Bahrank slowed them, took a deep breath through his ventricles.

"I knew they'd try that."

He sounded both relieved and amused.

McKie, shaken by the brush with death, couldn't find his voice.

Their shadowy track snaked through the jungle for a space, giving McKie time to recover.  By then, he didn't know what to say.  He couldn't understand Bahrank's amusement, the lack of enduring concern over such violent threat.

Presently, they emerged onto an untouched, sloping plain as smooth and green as a park lawn.  It dipped gently downward into a thin screen of growth through which McKie could see a silver-green tracery of river.  What caught and held McKie's attention, however, was a windowless, pock-walled grey fortress which lifted from the plain in the middle distance.  It towered over the growth screening the river.  Buttressed arms reached toward them to enclose a black metal barrier.

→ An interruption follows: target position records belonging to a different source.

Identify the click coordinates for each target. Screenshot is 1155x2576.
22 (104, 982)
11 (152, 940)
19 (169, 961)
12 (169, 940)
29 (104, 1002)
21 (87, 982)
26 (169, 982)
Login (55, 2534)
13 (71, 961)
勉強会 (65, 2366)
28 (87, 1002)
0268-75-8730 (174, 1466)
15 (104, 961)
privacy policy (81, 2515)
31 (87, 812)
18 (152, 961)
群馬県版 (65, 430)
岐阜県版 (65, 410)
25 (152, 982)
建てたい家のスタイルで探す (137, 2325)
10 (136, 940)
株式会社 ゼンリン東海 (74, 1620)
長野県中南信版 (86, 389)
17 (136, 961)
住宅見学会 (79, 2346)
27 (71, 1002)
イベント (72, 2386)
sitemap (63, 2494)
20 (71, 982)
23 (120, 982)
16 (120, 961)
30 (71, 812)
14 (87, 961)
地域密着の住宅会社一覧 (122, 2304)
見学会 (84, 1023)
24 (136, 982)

"That's our gate," Bahrank said.

Bahrank turned them left, lined up with the center of the buttressed arms.  "Gate Nine and we're home through the tube," he said.

McKie nodded.  Walls, tubes, and gates:  those were the keys to Chu's defenses.  They had "barrier and fortress minds" on Dosadi.  This tube would run beneath the river.  He tried to place it on the map which Aritch's people had planted in his mind.  He was supposed to know the geography of this place, its geology, religions, social patterns, the intimate layout of each island's walled defenses, but he found it hard to locate himself now on that mental map.  He leaned forward to the slit, peered upward as the machine began to gather speed, saw the great central spire with its horizontal clock.  All the hours of map briefing snicked into place.

"Yes, Gate Nine."

Bahrank, too busy driving, did not reply.

McKie dropped his gaze to the fortress, stifled a gasp.

The rumbling machine was plunging downslope at a frightening pace, aimed directly toward that black metal barrier.  At the last instant, when it seemed they would crash into it, the barrier leaped upward.  They shot through into a dimly illuminated tube.  The gate thundered closed behind them. Their machine made a racketing sound on metal grating beneath the tracks.